Meet Chip: Heart
The heart is the center of the circulatory system, which consists of a network of blood vessels: arteries, veins and capillaries. The heart uses electrical signals to contract the muscular walls and pump blood into the circulatory system.
A healthy heart supplies the body with the right amount of blood at the rate needed to work well. If disease or injury weakens the heart, the body’s organs won’t receive enough blood to work normally. Drugs also can change the rate and regularity of a heartbeat. Consequently, scientists need to be able to better predict which drugs might have toxic effects.
Current testing, which is done in animal models and laboratory tests, is not always accurate enough to predict toxicity in humans. In fact, toxic effects on the heart are among the most common reasons that a new drug fails in the human testing phase or even after the drug is on market, and this cardiotoxicity accounts for one-third of market withdrawals.
Heart on a Chip
A team of researchers(link is external) at the University of California, Berkeley, have integrated cardiac cells in a heart on a chip. The researchers generated cardiac cells from induced pluripotent stem cells (iPSCs) derived from adult donor cells. Stem cells have the remarkable potential to develop into many different cell types. Stem cells are important during early life and for embryonic growth; in adults, stem cells function in tissue repair and maintenance. iPSCs can produce an unlimited supply of donor cells capable of forming heart and other types of tissues for the chip devices.

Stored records
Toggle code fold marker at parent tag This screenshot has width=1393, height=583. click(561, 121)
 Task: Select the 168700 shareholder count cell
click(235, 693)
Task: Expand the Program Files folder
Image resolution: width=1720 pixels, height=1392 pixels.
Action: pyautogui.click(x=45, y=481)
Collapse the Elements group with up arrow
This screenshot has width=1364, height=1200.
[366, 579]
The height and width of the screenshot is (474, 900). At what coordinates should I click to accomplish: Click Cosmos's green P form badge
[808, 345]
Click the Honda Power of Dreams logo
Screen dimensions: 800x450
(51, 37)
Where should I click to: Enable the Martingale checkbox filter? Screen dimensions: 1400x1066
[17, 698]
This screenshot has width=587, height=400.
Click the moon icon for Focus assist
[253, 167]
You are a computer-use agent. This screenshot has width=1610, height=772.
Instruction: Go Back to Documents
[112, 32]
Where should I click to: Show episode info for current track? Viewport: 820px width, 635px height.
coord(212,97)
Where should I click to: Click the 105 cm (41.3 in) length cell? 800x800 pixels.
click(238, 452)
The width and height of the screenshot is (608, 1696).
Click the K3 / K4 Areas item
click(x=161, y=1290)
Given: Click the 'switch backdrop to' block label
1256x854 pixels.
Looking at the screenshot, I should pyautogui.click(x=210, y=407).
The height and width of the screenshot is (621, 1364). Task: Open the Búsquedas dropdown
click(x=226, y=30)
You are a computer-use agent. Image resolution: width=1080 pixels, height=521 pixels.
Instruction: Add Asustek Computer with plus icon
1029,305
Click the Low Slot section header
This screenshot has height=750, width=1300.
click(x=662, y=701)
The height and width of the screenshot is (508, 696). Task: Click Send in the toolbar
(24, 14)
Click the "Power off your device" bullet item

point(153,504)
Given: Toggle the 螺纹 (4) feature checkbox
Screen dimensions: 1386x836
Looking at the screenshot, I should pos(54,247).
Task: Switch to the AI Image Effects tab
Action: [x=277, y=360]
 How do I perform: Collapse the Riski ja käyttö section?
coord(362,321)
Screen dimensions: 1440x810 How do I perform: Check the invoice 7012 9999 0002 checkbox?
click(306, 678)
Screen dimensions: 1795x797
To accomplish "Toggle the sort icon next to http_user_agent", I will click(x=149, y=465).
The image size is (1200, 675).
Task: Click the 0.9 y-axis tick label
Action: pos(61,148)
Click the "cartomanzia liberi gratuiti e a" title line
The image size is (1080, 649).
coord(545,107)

◆ WHAT YOU WILL DO ◆
1 – Reproduce the stretch of the heart-on-a-chip text from "A healthy heart" through "have toxic effects.".
2 – For each statement, say whether the heart-on-a-chip text agrees. Answer yes or no and quote the deciding words.
(a) The circulatory system's blood vessels include arteries, veins and capillaries.
(b) Cardiotoxicity accounts for half of market withdrawals.
(c) The Berkeley researchers generated cardiac cells from embryonic stem cells.
3 – List every type of blood vessel that the heart-on-a-chip text names.

◆ PROBLEM SOLUTIONS ◆
1 –
A healthy heart supplies the body with the right amount of blood at the rate needed to work well. If disease or injury weakens the heart, the body’s organs won’t receive enough blood to work normally. Drugs also can change the rate and regularity of a heartbeat. Consequently, scientists need to be able to better predict which drugs might have toxic effects.

2 –
(a) Yes: "a network of blood vessels: arteries, veins and capillaries"
(b) No: "this cardiotoxicity accounts for one-third of market withdrawals"
(c) No: "The researchers generated cardiac cells from induced pluripotent stem cells (iPSCs) derived from adult donor cells."

3 – arteries, veins, capillaries